• [Task instructions]: Could you copy out, unchanged, the stretch of rows below from the line containing "Click Collapse All in Package Explorer" through the last row?
BEGIN The input
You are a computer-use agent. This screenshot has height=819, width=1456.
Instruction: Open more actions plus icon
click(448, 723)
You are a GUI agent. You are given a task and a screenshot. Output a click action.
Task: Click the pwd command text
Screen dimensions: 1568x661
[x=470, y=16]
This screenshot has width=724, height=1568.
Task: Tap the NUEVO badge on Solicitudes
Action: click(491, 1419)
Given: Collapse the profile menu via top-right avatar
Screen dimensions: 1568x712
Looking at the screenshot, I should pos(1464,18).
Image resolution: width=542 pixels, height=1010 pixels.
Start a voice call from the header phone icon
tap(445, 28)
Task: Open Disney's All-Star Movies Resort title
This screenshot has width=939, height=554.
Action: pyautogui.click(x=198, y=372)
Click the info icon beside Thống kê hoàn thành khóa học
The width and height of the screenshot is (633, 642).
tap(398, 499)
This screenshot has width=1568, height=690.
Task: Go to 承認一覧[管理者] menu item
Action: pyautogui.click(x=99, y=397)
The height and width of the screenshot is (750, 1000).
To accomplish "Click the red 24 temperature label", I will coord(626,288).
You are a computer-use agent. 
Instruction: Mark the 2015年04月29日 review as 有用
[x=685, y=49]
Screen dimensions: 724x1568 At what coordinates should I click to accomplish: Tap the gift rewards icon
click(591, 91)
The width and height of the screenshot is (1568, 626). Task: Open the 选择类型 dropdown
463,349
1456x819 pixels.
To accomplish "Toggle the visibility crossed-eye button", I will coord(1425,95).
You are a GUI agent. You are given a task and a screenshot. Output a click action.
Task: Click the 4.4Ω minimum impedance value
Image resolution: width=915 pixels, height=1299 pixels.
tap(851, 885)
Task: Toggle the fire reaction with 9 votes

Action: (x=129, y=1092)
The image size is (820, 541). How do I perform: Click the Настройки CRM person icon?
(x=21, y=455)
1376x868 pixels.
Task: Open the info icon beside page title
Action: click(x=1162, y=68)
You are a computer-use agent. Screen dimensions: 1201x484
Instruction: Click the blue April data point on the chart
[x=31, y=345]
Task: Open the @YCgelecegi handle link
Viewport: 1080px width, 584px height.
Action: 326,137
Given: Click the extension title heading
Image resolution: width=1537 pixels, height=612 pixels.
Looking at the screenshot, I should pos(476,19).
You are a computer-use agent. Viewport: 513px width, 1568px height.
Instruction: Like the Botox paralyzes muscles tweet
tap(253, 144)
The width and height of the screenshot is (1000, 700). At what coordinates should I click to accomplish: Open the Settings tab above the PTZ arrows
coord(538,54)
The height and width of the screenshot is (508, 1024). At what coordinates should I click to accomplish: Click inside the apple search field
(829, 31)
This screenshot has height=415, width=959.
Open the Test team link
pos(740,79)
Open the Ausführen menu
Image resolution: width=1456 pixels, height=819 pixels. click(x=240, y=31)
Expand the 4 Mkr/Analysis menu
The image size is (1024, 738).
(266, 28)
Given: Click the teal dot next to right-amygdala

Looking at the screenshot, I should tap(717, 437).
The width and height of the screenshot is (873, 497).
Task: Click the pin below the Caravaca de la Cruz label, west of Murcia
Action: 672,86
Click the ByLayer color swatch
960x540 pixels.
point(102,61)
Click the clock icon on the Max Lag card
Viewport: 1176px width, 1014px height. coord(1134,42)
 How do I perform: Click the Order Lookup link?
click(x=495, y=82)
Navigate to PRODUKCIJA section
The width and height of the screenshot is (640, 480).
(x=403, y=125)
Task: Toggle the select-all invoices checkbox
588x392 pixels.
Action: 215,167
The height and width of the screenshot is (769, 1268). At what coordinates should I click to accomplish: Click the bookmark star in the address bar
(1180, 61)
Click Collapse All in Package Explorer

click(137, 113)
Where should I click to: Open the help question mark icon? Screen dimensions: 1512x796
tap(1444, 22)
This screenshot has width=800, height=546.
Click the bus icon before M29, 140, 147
END The input
• [Answer to the task]:
Click Collapse All in Package Explorer

click(137, 113)
Where should I click to: Open the help question mark icon? Screen dimensions: 1512x796
tap(1444, 22)
This screenshot has width=800, height=546.
Click the bus icon before M29, 140, 147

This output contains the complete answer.